A recent study has shown that growth factor deprivation induces proteolytic cleavage of the proapoptotic Bcl-2 family member BID to yield its active truncated form, tBID (46). However, activated AKT inhibited mitochondrial cytochrome c release and apoptosis following BID cleavage. In concordance with this, our data shows that inhibition of the PI3′-kinase/AKT pathway induced cleavage of BID in PELs, but cytochrome c was released from the mitochondria only in those cells (BC1) that had AKT completely dephosphorylated and not in cells with residual AKT phosphorylation (BCP1; Fig. 5B). Alternatively, the release of cytochrome c in BCP1 through BID activation was abrogated by an antiapoptotic mechanism at the mitochondrial level. Recently, it has been shown that AKT inhibits apoptosis downstream of BID cleavage involving hexokinases (46). AKT has also been shown to accumulate in the mitochondrial matrix and membrane after activation of PI3′-kinase (47). Moreover, the residual amount of phosphorylated AKT in BCP1 suggests that AKT may protect XIAP from degradation in response to PI3′-kinase inhibition.

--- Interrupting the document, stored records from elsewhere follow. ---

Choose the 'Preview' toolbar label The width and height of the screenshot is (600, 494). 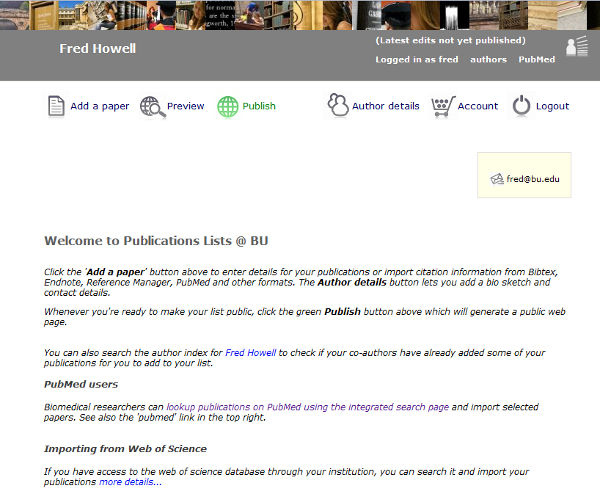pyautogui.click(x=185, y=106)
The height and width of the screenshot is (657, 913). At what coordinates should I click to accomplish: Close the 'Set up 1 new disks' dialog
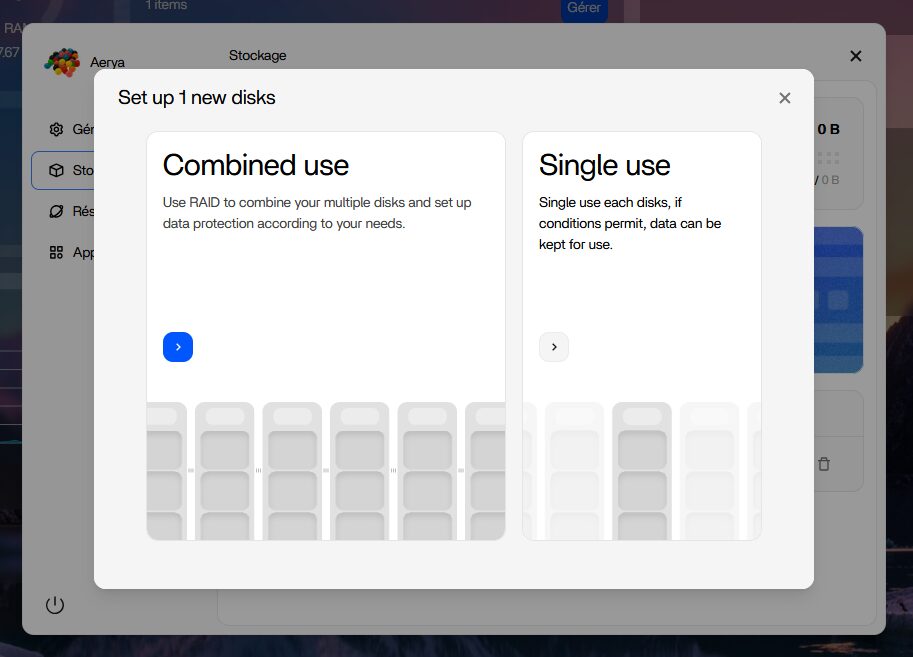tap(785, 98)
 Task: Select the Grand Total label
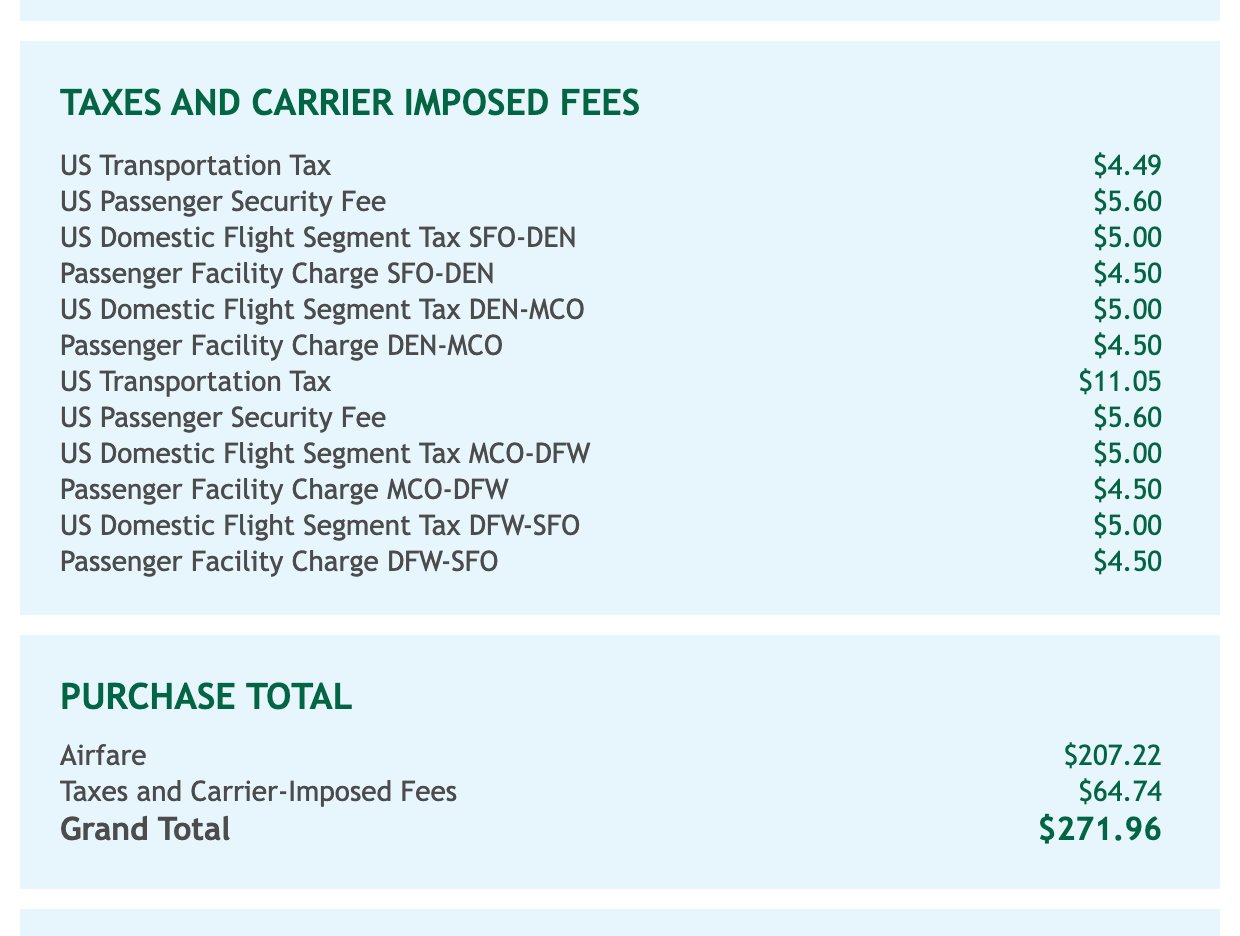(x=145, y=829)
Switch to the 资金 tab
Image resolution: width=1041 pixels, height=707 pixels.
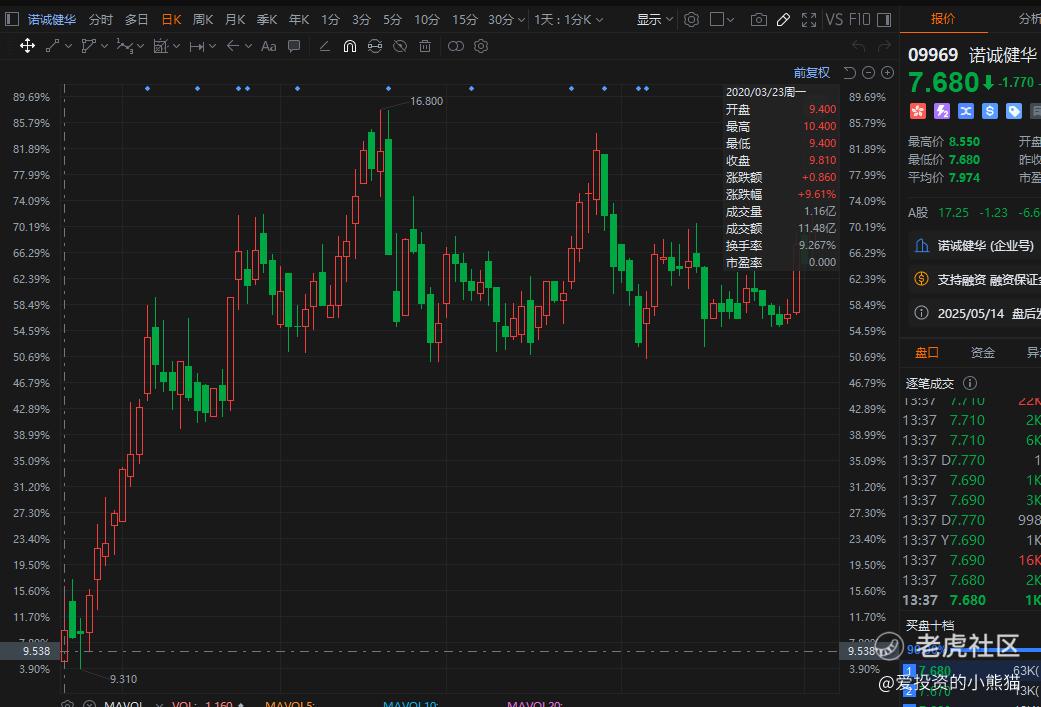[x=982, y=352]
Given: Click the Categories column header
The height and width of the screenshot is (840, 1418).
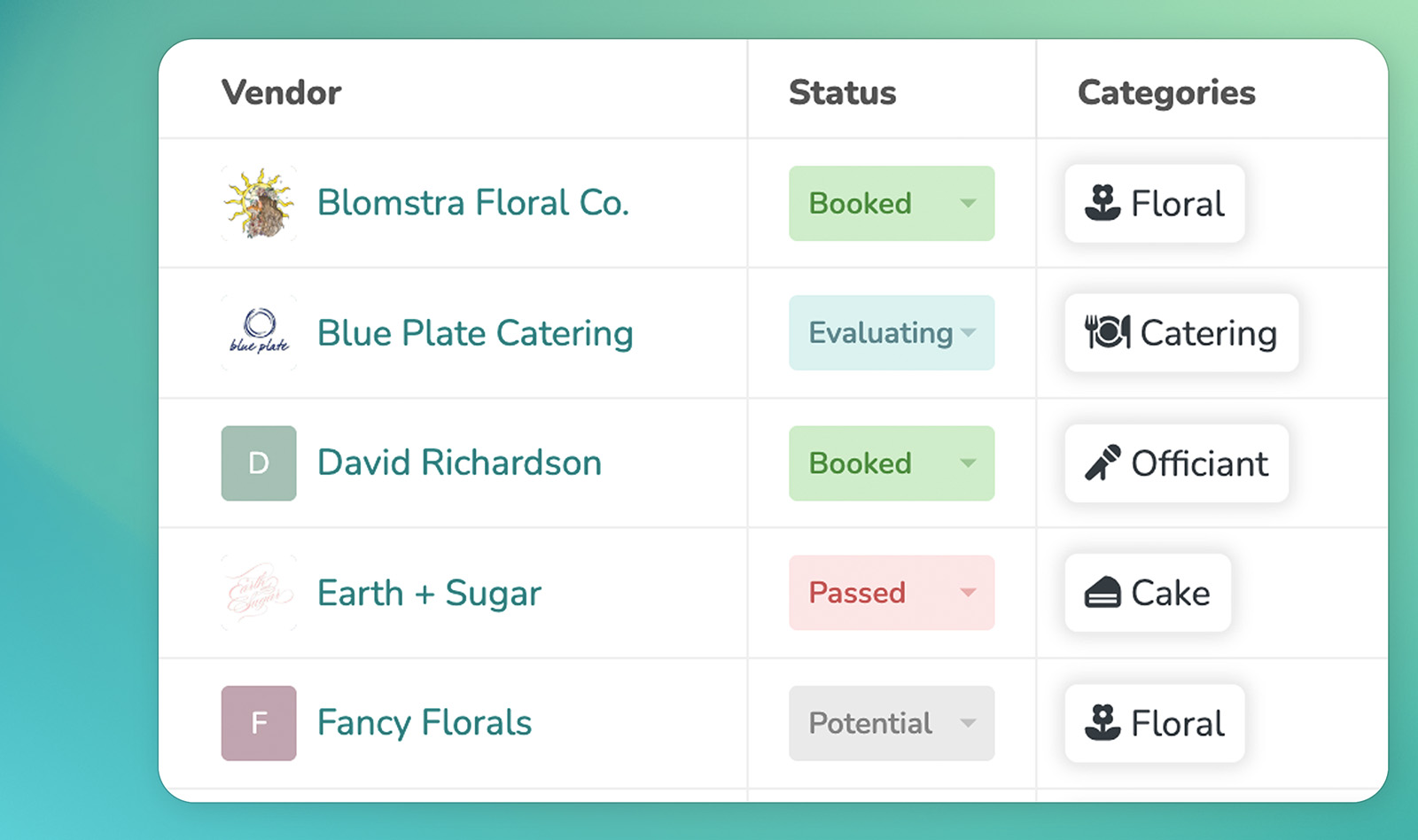Looking at the screenshot, I should coord(1166,93).
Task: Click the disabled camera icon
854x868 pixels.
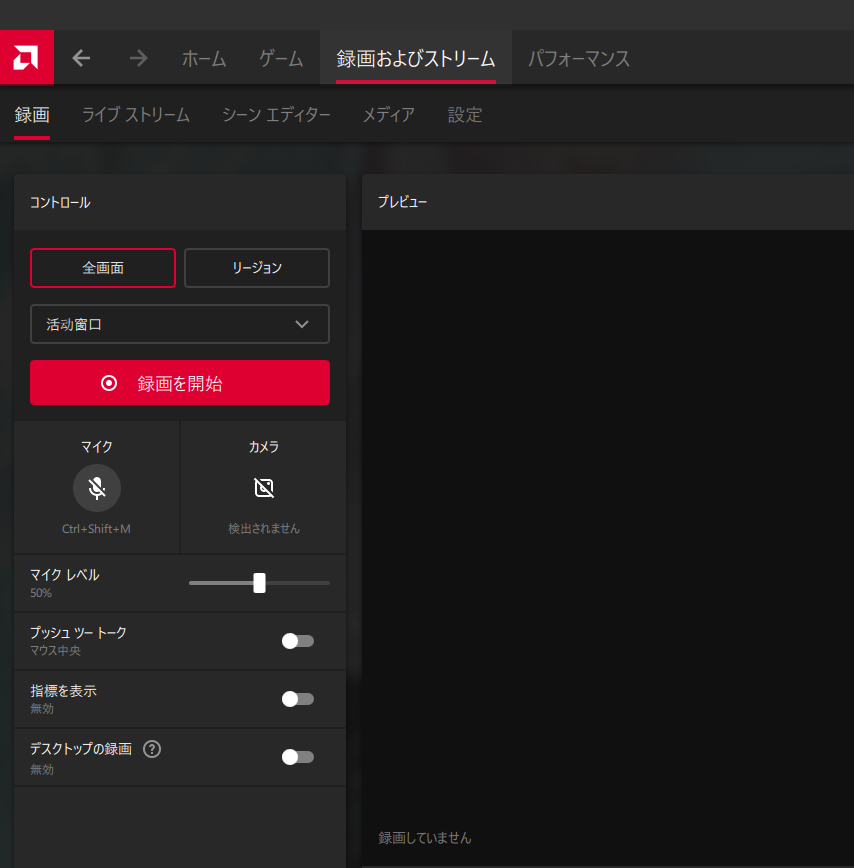Action: 264,488
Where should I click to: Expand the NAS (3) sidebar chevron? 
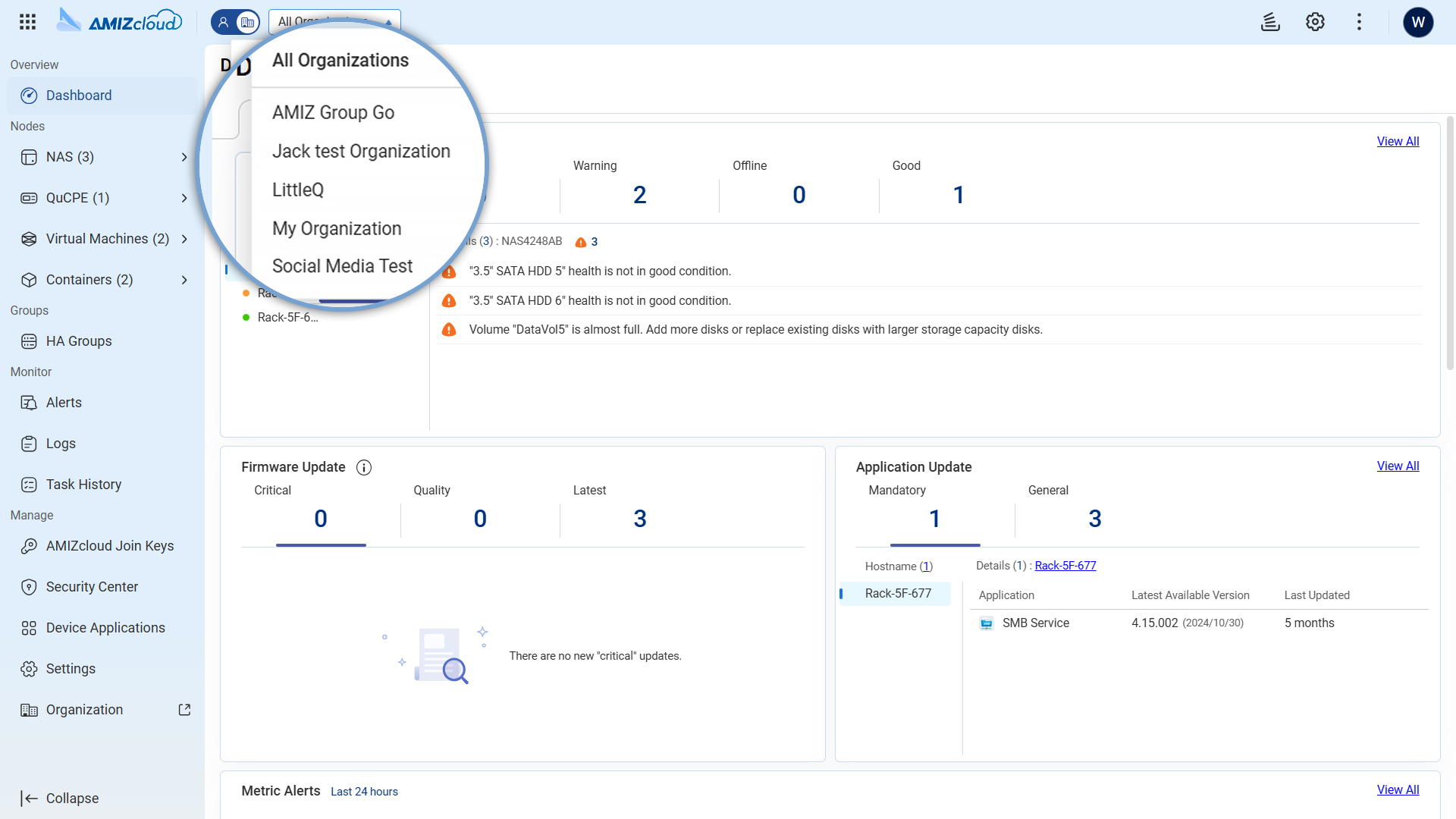(184, 157)
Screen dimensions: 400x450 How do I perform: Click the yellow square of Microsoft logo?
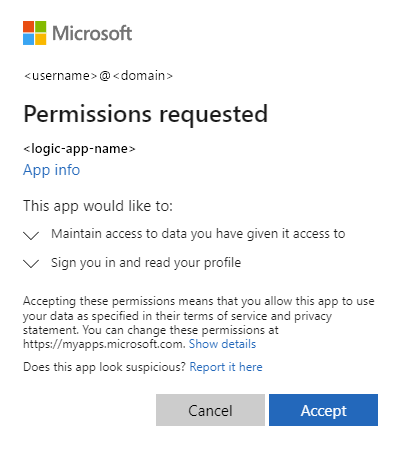[41, 39]
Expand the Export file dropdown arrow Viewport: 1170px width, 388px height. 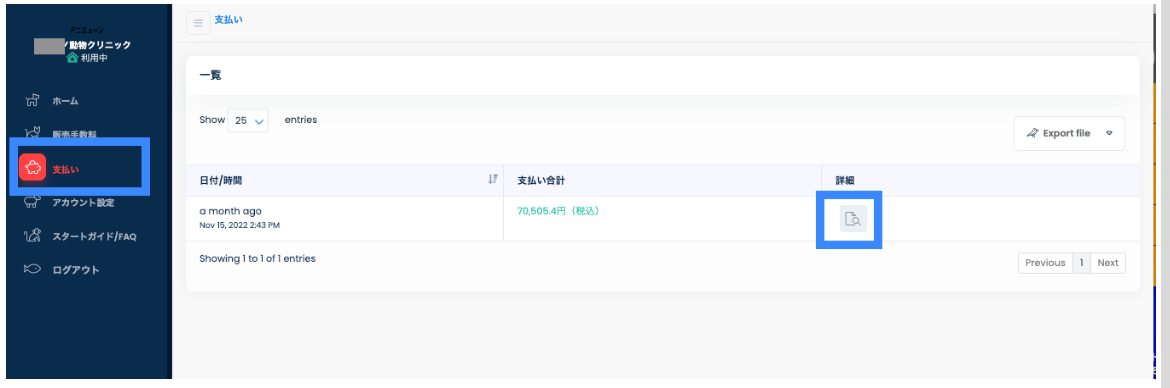coord(1110,134)
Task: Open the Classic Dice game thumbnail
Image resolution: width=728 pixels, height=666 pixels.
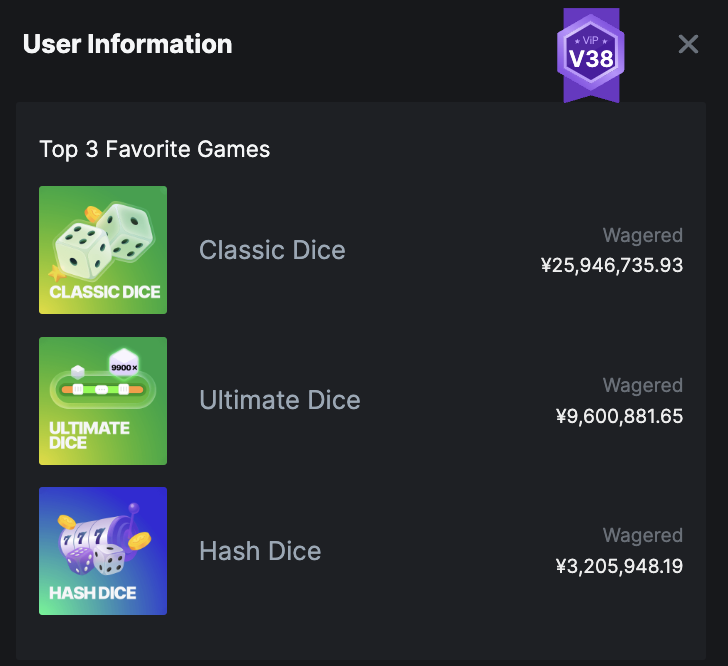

Together, our results establish that the PI3′-kinase/AKT pathway is constitutively activated in human PEL cell lines. Inhibition of PI3′-kinase leads to apoptosis in most PELs through release of cytochrome c from the mitochondria and activation of downstream caspases. These studies may have important implications for future preclinical and clinical studies in PEL. Indeed, they may pave the way for investigations aimed at determining the usefulness of a novel strategy for treating PEL with inhibitors of the P13′/AKT pathway, alone or in combination with other agents. Further animal and preclinical studies are needed to validate the data presented here, which has greater effect with recent identification of small molecular inhibitors.